Do police deserve more money? Well, despite their alleged lack of personnel, they seem to have plenty of time to install air conditioners in private citizens’ homes as people cook in their jails or to hold weekly Facebook Live sessions (even though they claim to be too busy to respond to subpoenas) or to hire public relations experts in order to spin their social media. Is the real problem not enough personnel?
The COPS program also doesn’t do any vetting in terms of how agencies use their money or in whether such spending results in positive outcomes. Consider the Riverside County Sheriff’s Office, which received $1 million last year from COPS to hire more deputies. The sheriff there, Chad Bianco, is an admitted member of the Oath Keepers who has repeatedly stated his intention to defy state laws with respect to health, women’s reproductive care, and gun licensing. (Bianco is also alleged to have misspent $4.6 million of American Rescue Act funds.

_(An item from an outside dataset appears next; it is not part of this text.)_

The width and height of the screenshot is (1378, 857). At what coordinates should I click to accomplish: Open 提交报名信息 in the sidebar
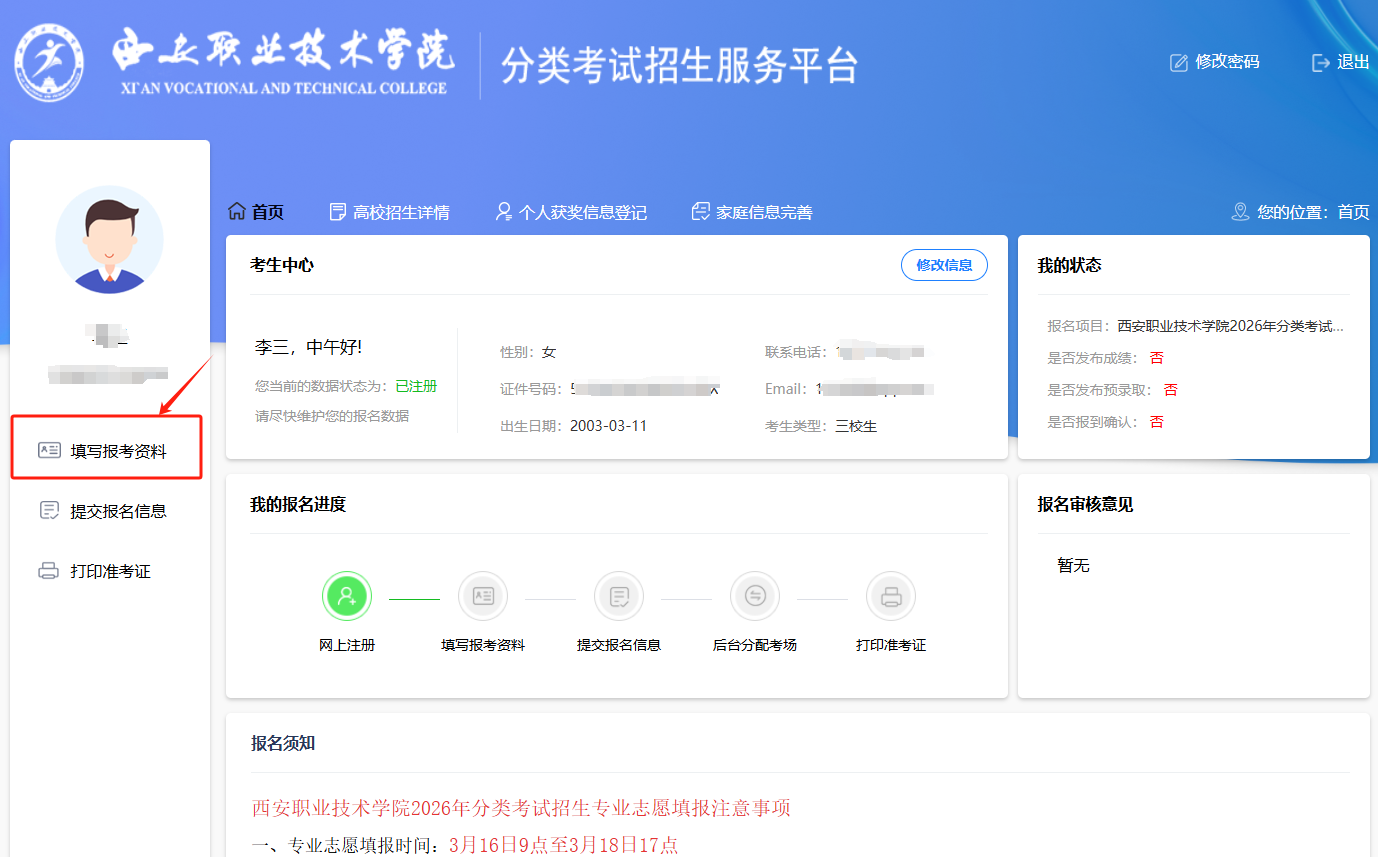click(117, 511)
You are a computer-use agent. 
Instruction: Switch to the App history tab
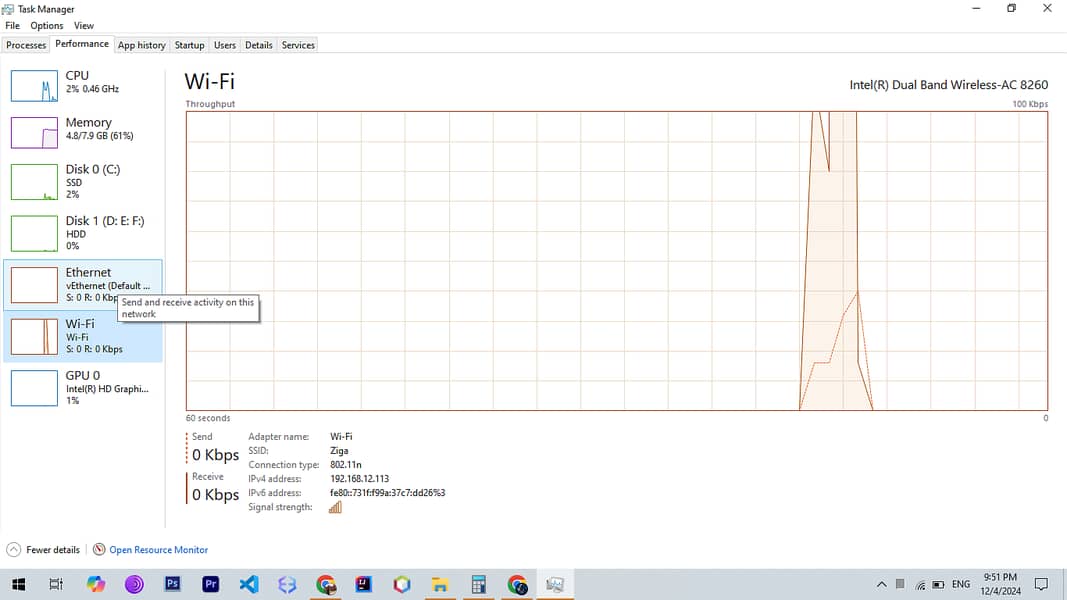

One wonders if any new hires from this COPS program will solve that crime.)
Biden and the Democrats have a number of (IMHO) unpersuasive reasons they’ve decided to pump up police budgets before midterms elections. They might be worried about the recent recall of a reform-minded prosecutor in California or the much-reported “rise in crime.” Underlying these concerns are the facts that the Biden administration hasn’t done enough to protect people from COVID and probably will not succeed in doing anything to stem monkeypox. Incarcerated people suffer the most from such pandemics and are the least to receive assistance. Biden has once again chosen his side, and it’s a shame it’s the same one he picked 30 years ago.
But his choice has bigger implications for policing in this country. The January 6 hearings have reminded Americans once again that law enforcement is a major recruitment pool for far-right extremist groups, now surpassing the military. (On far-right message boards, ex-military personnel accuse the armed forces of being “too woke.”) They are willing to use force on those of us who stand in their way. They will recruit militias and posses who will enact vigilante justice under the cover of “law.” It is our law enforcement sub-state that, unconstrained by the Posse Comitatus Act, is becoming our occupier. And the federal government has opted, time and time again, to keep funding their bottomless maw. Truly, law enforcement agencies believe they are entitled to our money, our attention, and our respect, without giving anything in return. The wages of even the most indirect criticism is death.
America has chosen to create its own storm troopers, a militia that numbers around 770,000 sworn officers. How can we be shocked when their closest ideological allies and patrons, Republicans, use them to suppress the vote, even as Democrats spoil them with almost equal dollars? How can we be shocked when, finally, they simply turn on the rest of us?